The online world is also social, but far less physical. Its inhabitants have no bodies, its borders are porous. It is global rather than local. Yet there is a different kind of depth that exists in the online world, a depth of persistence, of vast collections of data, of conversations that remain permanently archived, unlike the ephemera of the spoken word.

"Chit Chat Club" is an experiment in bringing together the cafe and the online world.

Conversing online while in a cafe is not of course a novel idea. Many cafes today feature wireless access, and patrons read blogs, write email, instant message, etc. Yet this arrangement moves the patron's attention from the public and physical space of the cafe to the private world of these typed interactions.

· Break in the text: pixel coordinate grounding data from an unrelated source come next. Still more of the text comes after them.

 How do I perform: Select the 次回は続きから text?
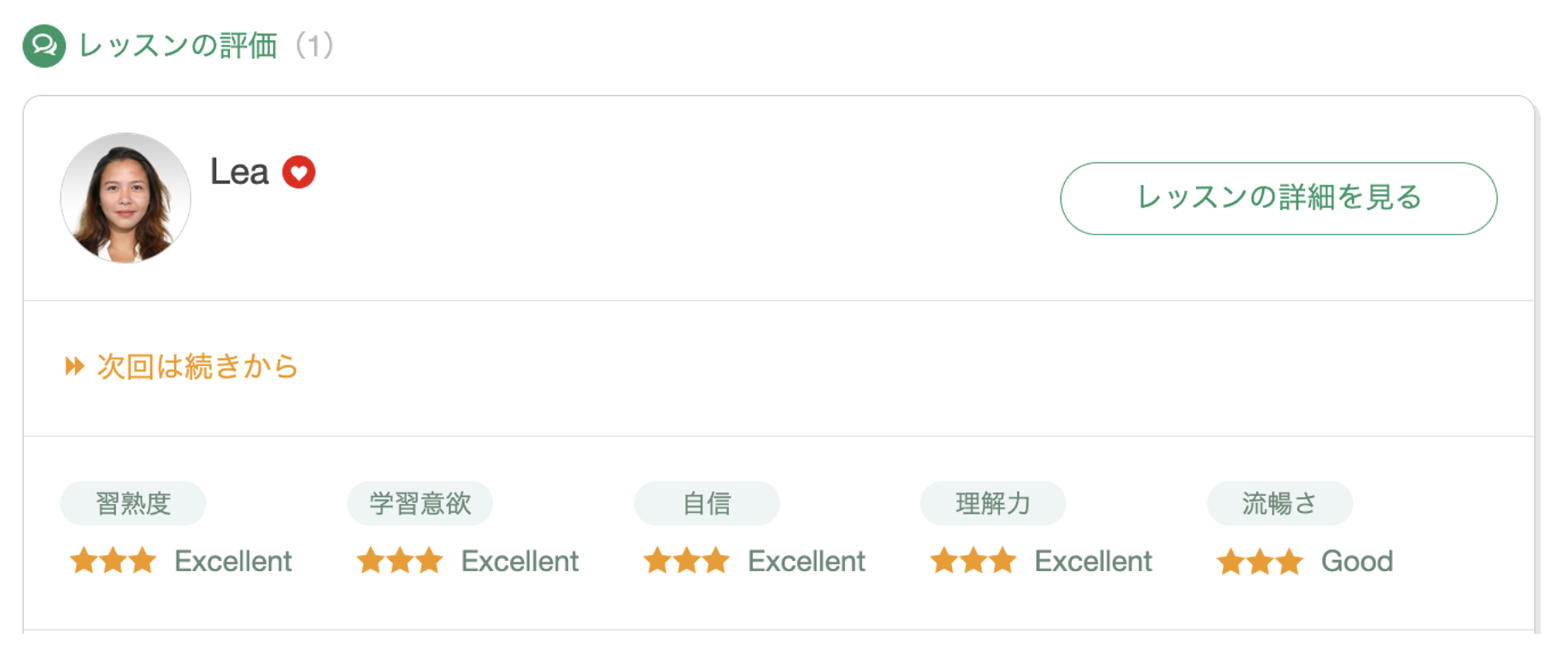click(x=197, y=366)
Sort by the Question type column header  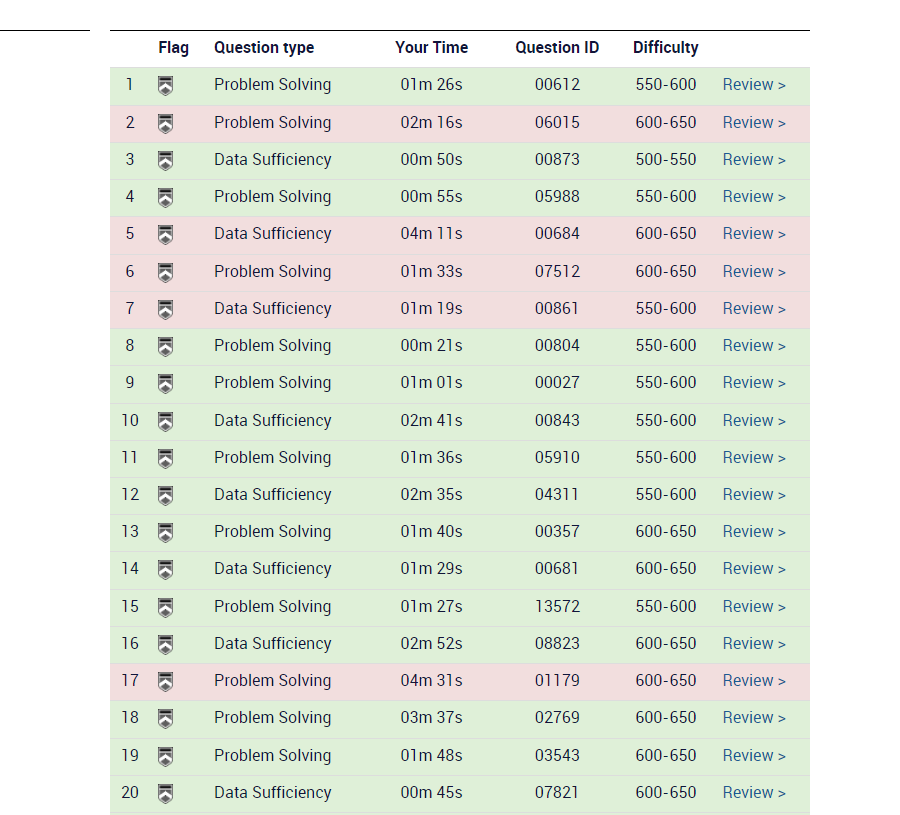coord(264,48)
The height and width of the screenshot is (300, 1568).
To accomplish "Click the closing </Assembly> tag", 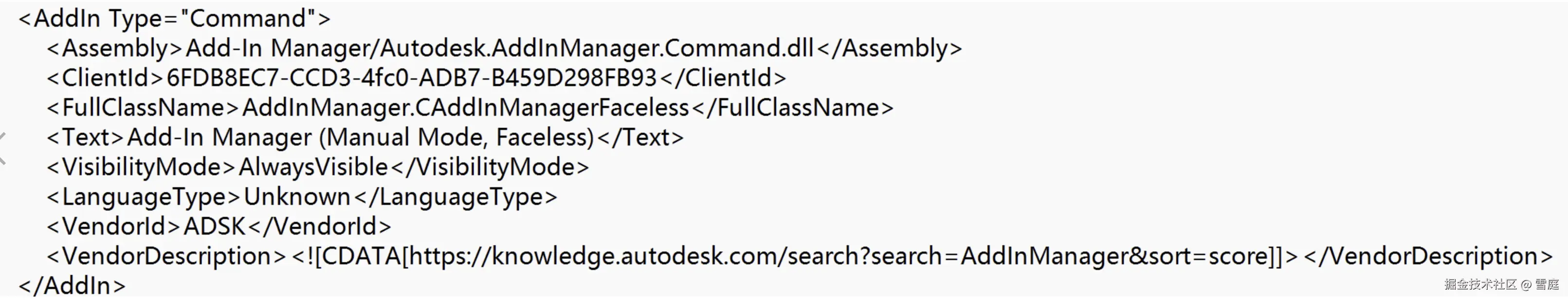I will coord(889,48).
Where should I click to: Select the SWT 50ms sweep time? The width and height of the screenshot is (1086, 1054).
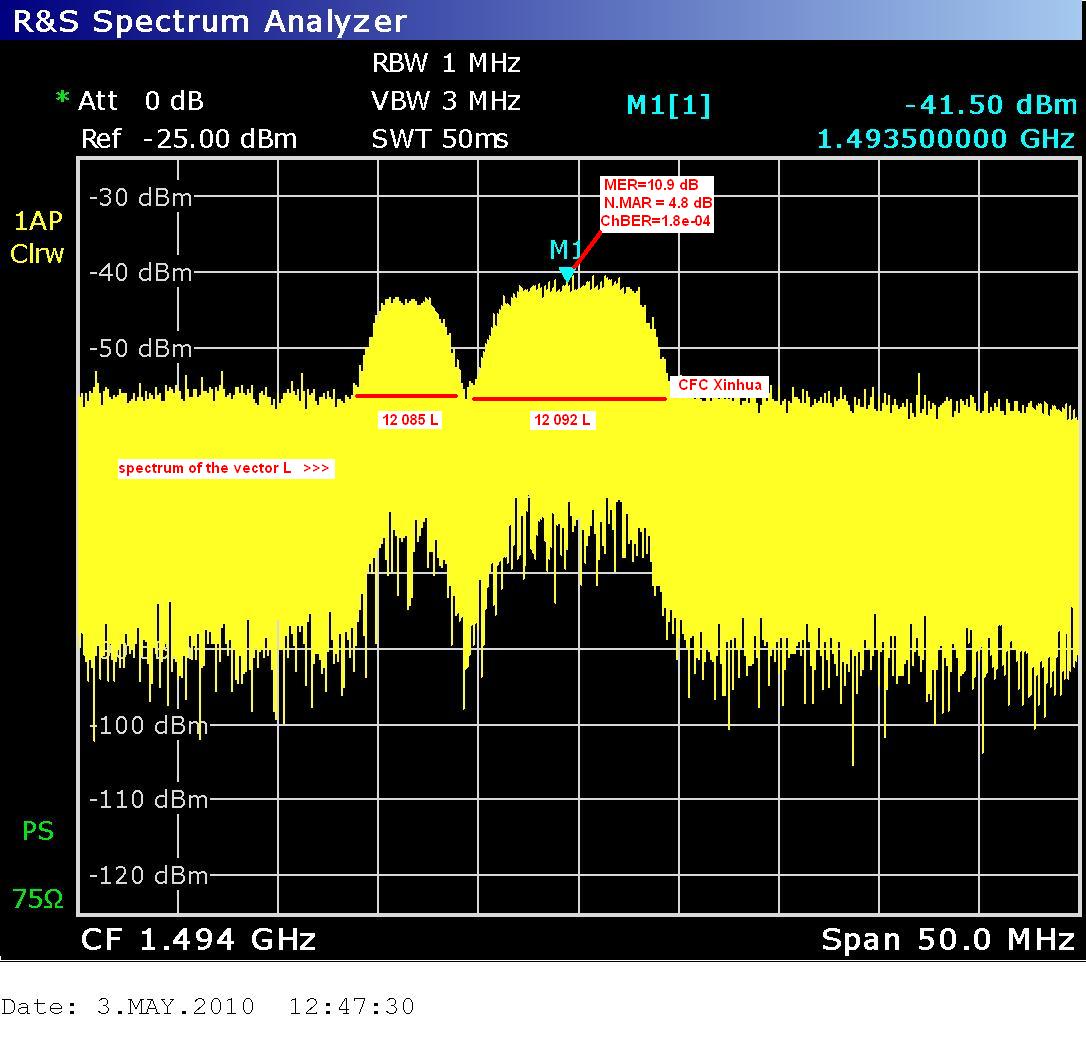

Chit Chat Club brings the online visitors into the public physical space of the cafe. It does this by both providing them with a view of the cafe and by giving them a physical presence with it.

 

description

For more information please see Chit Chat Club: experiment 1 and read chapter 5 of Social Catalysts which describes 2 Chit Chat Club avatar implementations.
Tables in the cafe will have regular chairs around them. Several tables will also have Avatar Chairs. These are human scale figures that can be inhabited by an online visitor. Each Avatar Chair has a camera and microphone for providing the visitor with a multimodal view of the cafe; speakers and a text display area for the visitor to communicate with the local patrons. Some of the Chairs are also equiped with remote controlled motors to allow the visitor to control the Avatars point of view.   
Visitor remote interface: visitors will need a computer with a high speed net connection; a microphone is optional. The visitors will be able to receieve live video and audio from the cafe, from the point of view of the Chair they have chosen to "sit" in. They will also have a text entry interface where they can fill in information about themselves to create the "body" of the Avatar. They can communicate with the people at their table either via voice (if they have a microphone) or text. They have an interface for modifying the facial expression of the Avatar if they want to manually supplement the automatic expressions driven by the voice/text input.   
Avatar Chair Display: In the Cafe, each Avatar Chair has a face and body with projected images. Each Chair has a camera and microphone for transmitting the sound and images of the table to the remote user; each has a speaker for transmitting the sound from the remote user. Some of the chairs are robotic, allowing the remote user to turn the chair to face different peopel at the table.  
The body of the avatar displays words (and pictures) provided by the remote user. These are the equivalent of clothes - self-chosen expressions of the self. The face of the avatar is a very abstract facial representation. It can make several different expressions, each to varying degrees of strength and purity.
 

implementaion

 

We will need a high speed Internet connection for each chair; each will also need power.

Each chair will need a projector, microphone, speakers, and camera, plus cmoputer (shared).